Pop Culturing: 'Queer Eye' Returns for an Unremarkable but Comforting Season 3

by Jason St. Amand

National News Editor

Thursday March 14, 2019

From left to right: Bobby Berk, Jonathan Van Ness, Tan France, Antoni Porowski and Karamo Brown in "Queer Eye."
From left to right: Bobby Berk, Jonathan Van Ness, Tan France, Antoni Porowski and Karamo Brown in "Queer Eye."  (Source:Christopher Smith/Netflix)

There's no doubt that fans are eagerly awaiting to return of "Queer Eye," which won an Emmy for Outstanding Structured Reality Program last year. The third season, which hits Netflix in full Friday, of the popular rebooted makeover series, sticks to the formula it's found success with over its first two runs — for better and for worse.

In Season 3, the Fab Five — Antoni Porowski (food and wine guy), Tan France (fashion guru), Karamo Brown (culture and lifestyle expert), Bobby Berk (home design extraordinaire) and Jonathan Van Ness (grooming guide) — continue traveling the heartland of America in order to improve the lives of good-natured, hardworking and deserving folk. For the first two seasons "Queer Eye" shattered the boundaries that the original series from the early 00s, formally called "Queer Eye for the Straight Guy," were locked into. This new Fab Five aren't only helping out heterosexual men but they also lend their talents to all walks of life, including gay men, women and trans people. The trailer for Season 3 teased the Fab Five will be making over a lesbian woman this season (surprisingly a first!) but that episode was not provided by Netflix for review. The four episodes shared were, for the most part, unremarkable albeit a comforting experience. They would fit fine in any of the first two seasons and don't push "Queer Eye" any further in what kind of show it can be.

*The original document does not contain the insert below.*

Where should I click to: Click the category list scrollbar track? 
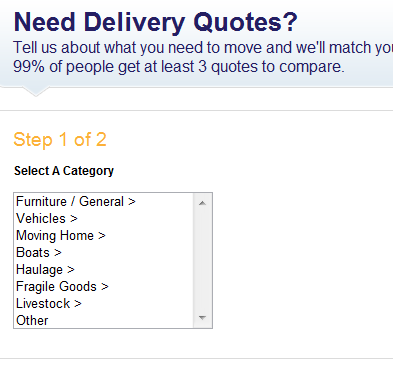(202, 260)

From left to right: Karamo Brown, Bobby Berk, Tan France, Antoni Porowski and Jonathan Van Ness in "Queer Eye." Photo credit: Christopher Smith/Netflix

But comfort viewing is reality TV at its best. Over the years, the pillars of reality TV haven't changed so much. "Survivor," which just began its 38th season (!), has probably evolved the most since debuting back in 2000 but its foundation and motto ("Outwit, Outplay, Outlast") are still what drives the show. "The Real Housewives" franchise continues to thrive with a number of its original stars still leading their respective series. "Big Brother" also retains a popular fanbase without varying much as it gears up for its 21st season this summer. Though many latch on to those shows to turn their brain off and watch people be the worst versions of themselves. But "Queer Eye" is remarkable in doing the complete opposite, branding itself on change, love, acceptance, and positivity. It's obviously not a competition show and the conflict comes from the subjects who are often dealing with overcoming insecurities and sorting through past trauma or a major change. "Queer Eye" is never nasty and the Fab Five is focused on making America great again, one person at a time.

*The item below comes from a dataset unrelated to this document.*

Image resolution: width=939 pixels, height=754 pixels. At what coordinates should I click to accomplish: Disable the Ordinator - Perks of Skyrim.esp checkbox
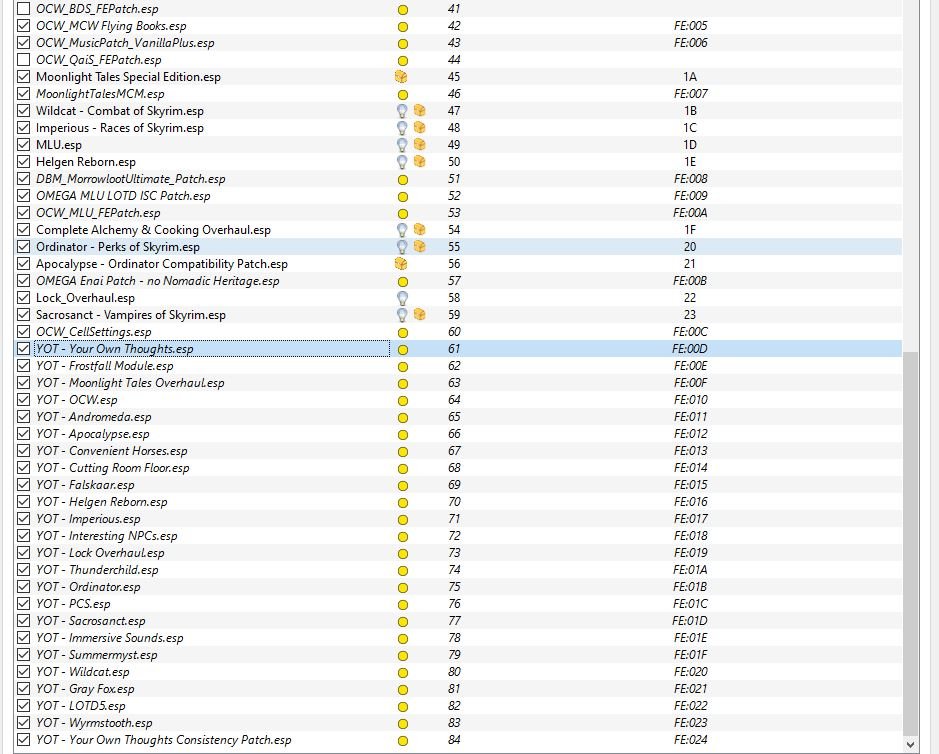[24, 247]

Setting "Queer Eye" in Middle America gives the show a certain charm. The Fab Five are metropolitan guys who come from large cities and watching them interact with families in landlocked states gives the series a fun fish-out-of-water vibe. On Season 3, they come across Jody, a correctional security guard and hunter, Joey, a program director for a summer camp, Robert, a self-deprecating psych-ward nurse about to tie-the-knot, and sisters Deborah "Little" Jones and Mary "Shorty" Jones. While the first three episodes are fine, the episode about the Jones sisters is far and away the best of the bunch. Little and Shorty are purely authentic and make for great TV. The episode has everything a fan could want out of an hour of "Queer Eye" — dynamic characters, the Fab Five at the top of their game and inspirational subjects who carry an American story.

From left to right: Bobby Berk, Jonathan Van Ness, Tony Blanco, Antoni Porowski, Karamo Brown and Tan France in "Queer Eye." Photo credit: Christopher Smith/Netflix

Netflix's reboot of "Queer Eye" is a great improvement on the original series but it still would be rad to see the show push itself even further. In today's lexicon, "queer" doesn't mean what it meant 20 years ago. The Fab Five is made up of cis males and while each member is primed to be on TV, it would be great to see the core group changed up a bit and get lifestyle advice and tips from different queer people.

That could conceivably happen because "Queer Eye" is likely here to stay and going anywhere anytime soon. Not only is it extremely popular but Netflix seems to be leaning into putting out more lifestyle content. Food and cooking shows have been a popular staple for the streaming giant for a while now (think "Chef's Table," "Salt Fat Acid Heat," "Nailed it!," "The Final Table") and the company found major success with "Tidying Up with Marie Kondo." There must be an appetite for these types of shows and more are on the way as Netflix and Gwyneth Paltrow's lifestyle website goop are working together for a slew of new programs.

For now, "Queer Eye" Season 3 is a perfectly enjoyable way to spend a lazy weekend. For fans, it'll bring the same joy and heartfelt moments the first two installments did. Let's just hope as the show continues it also progresses in interesting ways.